Extracted data entries:
• • • •

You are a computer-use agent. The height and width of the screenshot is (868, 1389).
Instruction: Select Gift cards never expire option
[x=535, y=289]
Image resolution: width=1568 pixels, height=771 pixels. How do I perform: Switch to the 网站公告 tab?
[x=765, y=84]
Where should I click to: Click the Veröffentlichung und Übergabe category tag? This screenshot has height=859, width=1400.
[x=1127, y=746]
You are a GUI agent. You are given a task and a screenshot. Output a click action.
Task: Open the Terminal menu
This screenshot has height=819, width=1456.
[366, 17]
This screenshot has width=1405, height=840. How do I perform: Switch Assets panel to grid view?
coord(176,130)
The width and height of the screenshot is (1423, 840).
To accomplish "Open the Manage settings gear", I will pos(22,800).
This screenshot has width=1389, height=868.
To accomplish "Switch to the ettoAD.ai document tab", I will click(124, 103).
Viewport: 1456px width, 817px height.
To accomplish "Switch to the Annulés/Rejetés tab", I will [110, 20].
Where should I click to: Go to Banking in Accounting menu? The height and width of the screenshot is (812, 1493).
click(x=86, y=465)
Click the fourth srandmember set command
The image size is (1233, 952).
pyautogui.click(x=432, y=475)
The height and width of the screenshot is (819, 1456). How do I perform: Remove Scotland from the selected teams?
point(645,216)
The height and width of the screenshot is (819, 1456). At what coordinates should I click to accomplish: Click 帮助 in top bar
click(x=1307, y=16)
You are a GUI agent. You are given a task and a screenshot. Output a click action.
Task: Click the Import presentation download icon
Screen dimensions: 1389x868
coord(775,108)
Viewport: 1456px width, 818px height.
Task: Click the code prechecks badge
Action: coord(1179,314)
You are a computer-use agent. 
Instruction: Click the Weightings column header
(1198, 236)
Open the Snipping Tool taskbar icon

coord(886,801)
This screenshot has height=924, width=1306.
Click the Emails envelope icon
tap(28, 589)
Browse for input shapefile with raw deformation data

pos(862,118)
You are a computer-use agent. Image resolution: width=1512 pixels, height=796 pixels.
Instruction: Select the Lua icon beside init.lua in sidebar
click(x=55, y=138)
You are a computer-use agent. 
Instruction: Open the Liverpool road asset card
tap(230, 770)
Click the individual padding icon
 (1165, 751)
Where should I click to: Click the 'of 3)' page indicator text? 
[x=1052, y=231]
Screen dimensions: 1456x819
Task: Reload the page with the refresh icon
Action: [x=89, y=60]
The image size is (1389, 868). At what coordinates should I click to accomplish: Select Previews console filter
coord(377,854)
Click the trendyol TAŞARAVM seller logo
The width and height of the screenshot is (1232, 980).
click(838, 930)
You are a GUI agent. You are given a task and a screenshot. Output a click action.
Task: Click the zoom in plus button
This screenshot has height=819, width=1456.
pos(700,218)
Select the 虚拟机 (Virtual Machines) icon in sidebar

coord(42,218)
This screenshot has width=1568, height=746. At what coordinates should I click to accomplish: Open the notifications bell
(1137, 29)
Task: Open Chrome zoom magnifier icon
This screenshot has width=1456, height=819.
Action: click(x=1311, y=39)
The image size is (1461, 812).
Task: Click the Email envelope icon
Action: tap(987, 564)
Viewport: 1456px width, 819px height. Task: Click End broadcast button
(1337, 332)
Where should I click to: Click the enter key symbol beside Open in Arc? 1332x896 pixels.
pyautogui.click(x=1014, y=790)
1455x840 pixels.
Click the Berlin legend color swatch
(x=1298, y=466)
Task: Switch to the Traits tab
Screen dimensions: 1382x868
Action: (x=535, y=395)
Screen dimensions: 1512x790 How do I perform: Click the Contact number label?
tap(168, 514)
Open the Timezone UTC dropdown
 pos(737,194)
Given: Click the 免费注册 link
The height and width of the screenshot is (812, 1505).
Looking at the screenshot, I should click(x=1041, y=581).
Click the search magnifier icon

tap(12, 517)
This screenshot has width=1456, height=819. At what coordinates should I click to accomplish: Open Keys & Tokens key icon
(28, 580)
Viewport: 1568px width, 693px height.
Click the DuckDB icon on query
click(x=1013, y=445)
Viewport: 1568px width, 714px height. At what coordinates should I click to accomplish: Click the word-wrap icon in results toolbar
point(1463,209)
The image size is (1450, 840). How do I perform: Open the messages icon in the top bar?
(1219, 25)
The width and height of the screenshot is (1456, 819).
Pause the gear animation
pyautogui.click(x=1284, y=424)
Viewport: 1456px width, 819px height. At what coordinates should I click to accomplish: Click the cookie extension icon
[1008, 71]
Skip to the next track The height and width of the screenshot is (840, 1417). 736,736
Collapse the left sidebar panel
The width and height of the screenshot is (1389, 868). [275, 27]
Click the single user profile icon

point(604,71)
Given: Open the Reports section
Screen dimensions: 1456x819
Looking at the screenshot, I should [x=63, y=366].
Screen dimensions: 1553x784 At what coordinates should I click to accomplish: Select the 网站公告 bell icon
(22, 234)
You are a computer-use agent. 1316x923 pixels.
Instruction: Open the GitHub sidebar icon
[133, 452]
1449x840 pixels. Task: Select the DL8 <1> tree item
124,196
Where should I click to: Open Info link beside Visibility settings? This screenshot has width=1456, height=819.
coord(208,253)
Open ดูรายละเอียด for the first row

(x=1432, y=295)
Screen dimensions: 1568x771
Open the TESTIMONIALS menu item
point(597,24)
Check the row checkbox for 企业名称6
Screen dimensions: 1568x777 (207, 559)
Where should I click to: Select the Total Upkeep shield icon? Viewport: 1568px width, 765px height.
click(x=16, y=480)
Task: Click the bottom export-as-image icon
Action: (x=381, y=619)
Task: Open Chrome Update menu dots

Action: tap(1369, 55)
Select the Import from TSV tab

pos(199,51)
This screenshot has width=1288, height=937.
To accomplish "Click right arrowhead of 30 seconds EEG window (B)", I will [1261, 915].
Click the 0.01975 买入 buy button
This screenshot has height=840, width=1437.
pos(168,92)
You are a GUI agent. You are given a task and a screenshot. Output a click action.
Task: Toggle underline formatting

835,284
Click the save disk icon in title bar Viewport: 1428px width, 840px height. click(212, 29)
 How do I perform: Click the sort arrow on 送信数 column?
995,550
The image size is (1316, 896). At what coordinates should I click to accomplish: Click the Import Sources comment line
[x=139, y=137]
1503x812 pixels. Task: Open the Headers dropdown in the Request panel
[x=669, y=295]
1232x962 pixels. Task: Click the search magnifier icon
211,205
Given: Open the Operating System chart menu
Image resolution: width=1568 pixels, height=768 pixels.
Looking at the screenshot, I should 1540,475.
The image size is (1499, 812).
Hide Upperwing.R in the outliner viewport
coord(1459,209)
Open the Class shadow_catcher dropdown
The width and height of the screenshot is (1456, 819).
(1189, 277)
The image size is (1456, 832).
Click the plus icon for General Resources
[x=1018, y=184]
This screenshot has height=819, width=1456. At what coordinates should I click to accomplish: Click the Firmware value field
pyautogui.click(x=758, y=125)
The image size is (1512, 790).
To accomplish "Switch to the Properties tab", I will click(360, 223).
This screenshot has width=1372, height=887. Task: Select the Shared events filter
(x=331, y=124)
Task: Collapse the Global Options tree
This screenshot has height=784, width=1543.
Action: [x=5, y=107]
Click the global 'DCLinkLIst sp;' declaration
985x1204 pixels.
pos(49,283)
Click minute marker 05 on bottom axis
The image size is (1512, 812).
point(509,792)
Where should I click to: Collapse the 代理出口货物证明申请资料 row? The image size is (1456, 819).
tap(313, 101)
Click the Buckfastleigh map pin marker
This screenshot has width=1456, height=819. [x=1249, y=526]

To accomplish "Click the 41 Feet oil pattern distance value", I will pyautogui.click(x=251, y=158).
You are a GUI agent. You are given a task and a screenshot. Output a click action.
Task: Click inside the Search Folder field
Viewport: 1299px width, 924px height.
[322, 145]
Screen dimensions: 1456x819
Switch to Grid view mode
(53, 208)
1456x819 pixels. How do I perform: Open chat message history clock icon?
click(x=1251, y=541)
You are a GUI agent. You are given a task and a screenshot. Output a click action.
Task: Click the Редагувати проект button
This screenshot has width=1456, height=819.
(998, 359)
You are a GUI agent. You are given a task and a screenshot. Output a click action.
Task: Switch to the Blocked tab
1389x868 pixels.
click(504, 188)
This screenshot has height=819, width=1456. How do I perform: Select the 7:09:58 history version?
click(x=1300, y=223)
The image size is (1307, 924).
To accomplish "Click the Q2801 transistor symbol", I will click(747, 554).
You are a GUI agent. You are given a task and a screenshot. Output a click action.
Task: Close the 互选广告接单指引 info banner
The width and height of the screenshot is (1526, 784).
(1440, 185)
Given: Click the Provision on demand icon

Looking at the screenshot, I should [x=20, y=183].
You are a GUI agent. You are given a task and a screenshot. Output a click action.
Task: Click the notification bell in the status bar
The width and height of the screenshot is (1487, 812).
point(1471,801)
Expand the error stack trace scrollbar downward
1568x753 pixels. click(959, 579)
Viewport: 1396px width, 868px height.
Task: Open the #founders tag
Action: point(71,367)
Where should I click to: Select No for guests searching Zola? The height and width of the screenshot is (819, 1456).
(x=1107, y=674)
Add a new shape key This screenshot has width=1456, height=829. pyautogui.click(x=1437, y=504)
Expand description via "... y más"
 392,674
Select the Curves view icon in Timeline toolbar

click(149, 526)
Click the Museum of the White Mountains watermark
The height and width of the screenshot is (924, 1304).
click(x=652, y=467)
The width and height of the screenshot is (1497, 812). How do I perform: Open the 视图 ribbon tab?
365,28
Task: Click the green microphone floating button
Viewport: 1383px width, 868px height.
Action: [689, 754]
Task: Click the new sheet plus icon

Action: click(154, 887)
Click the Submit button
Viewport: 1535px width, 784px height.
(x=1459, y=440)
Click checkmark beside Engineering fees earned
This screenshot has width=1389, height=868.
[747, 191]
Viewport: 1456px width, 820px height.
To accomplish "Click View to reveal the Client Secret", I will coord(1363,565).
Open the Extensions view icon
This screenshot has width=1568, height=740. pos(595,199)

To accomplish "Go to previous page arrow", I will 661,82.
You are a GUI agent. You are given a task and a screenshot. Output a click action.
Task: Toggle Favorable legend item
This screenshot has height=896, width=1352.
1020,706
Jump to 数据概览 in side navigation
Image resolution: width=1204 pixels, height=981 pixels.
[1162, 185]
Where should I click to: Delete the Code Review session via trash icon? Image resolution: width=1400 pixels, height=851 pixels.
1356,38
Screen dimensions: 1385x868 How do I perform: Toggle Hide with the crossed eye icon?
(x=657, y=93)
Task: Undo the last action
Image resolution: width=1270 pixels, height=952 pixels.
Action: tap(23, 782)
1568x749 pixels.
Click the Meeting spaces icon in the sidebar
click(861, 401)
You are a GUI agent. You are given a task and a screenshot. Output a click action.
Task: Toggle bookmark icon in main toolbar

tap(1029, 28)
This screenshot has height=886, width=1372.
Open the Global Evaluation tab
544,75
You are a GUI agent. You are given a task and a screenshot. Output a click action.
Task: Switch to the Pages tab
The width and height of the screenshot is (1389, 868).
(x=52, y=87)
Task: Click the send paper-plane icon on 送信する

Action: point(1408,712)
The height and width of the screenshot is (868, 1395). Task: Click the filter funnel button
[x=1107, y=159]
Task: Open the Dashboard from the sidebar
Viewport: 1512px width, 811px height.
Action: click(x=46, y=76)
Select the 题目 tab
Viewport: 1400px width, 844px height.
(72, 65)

• • • •

INSTRUCTIONS FOR THE TASK:
Please give a word-for-word repetition of the lines from the one containing "Viewport: 1512px width, 811px height." through the last line of the data above, including both, and nothing besides.

ANSWER:
Viewport: 1512px width, 811px height.
Action: click(x=46, y=76)
Select the 题目 tab
Viewport: 1400px width, 844px height.
(72, 65)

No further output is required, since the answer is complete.